Bild: Vielleicht da lang? Oder da? Die Grünen-Spitze aus Katrin Göring-Eckard…
Das Timing für die Grünen ist unglücklich. Bei den Themen, die die
Gesellschaft umtreiben – Sicherheit und soziale Gerechtigkeit –, traut man
ihnen wenig zu. Klimawandel und Agrarpolitik sind vom Radar fast
verschwunden. Kraftvolles, frisches Spitzenpersonal, das diese missliche
Lage überspielen könnte, gibt es auch nicht. Das ist im Wahljahr ungünstig.
Zudem gibt es leisen Verdruss, versteckte Selbstzweifel. Die Grünen haben
ein Problem, das typisch für reformistische Parteien ist. Sie entstanden
mit kühnen, radikalen Visionen und wandelten sich in eine Organisation, die
sehr kleine Schritte macht. Die SPD leidet schon lange an dieser mitunter
erstickenden Nostalgie, in der früher immer alles klarer, heroischer,
bedeutsamer war und im grauen Heute Staatssekretäre den Ton angeben.
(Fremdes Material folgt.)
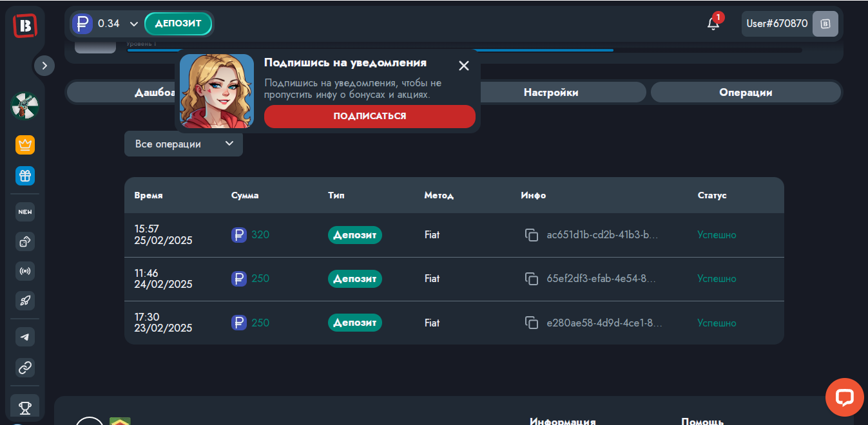Open the Telegram paper plane icon
The width and height of the screenshot is (868, 425).
(25, 337)
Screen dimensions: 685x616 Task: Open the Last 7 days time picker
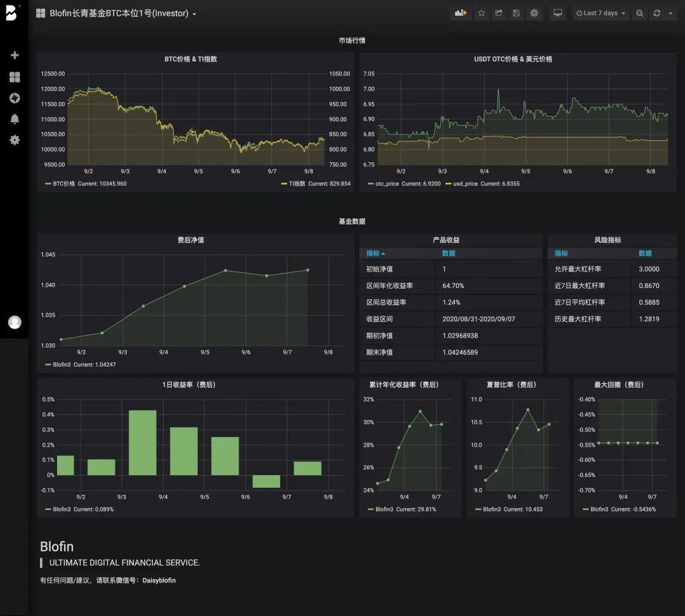click(x=600, y=13)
Treibstoff des Aufstiegs der Grünen war lange eine Erzählung vom
glücklichen Ankommen. Sie war die Partei, in der die Ex-68er sich mit der
liberalen Demokratie versöhnten. Als Ganzes bewegte sie sich langsam, aber
unaufhörlich vom linken Rand in Richtung Mitte. Dort ist sie politisch und
gesellschaftlich angekommen. Es ist kein Zufall, dass ihre
Spitzenkandidaten, der schwäbische Migrantensohn Cem Özdemir und die
ostdeutsche Protestantin Katrin Göring-Eckardt, biografisch die glückliche
Ankunft in der Mitte der Republik verkörpern.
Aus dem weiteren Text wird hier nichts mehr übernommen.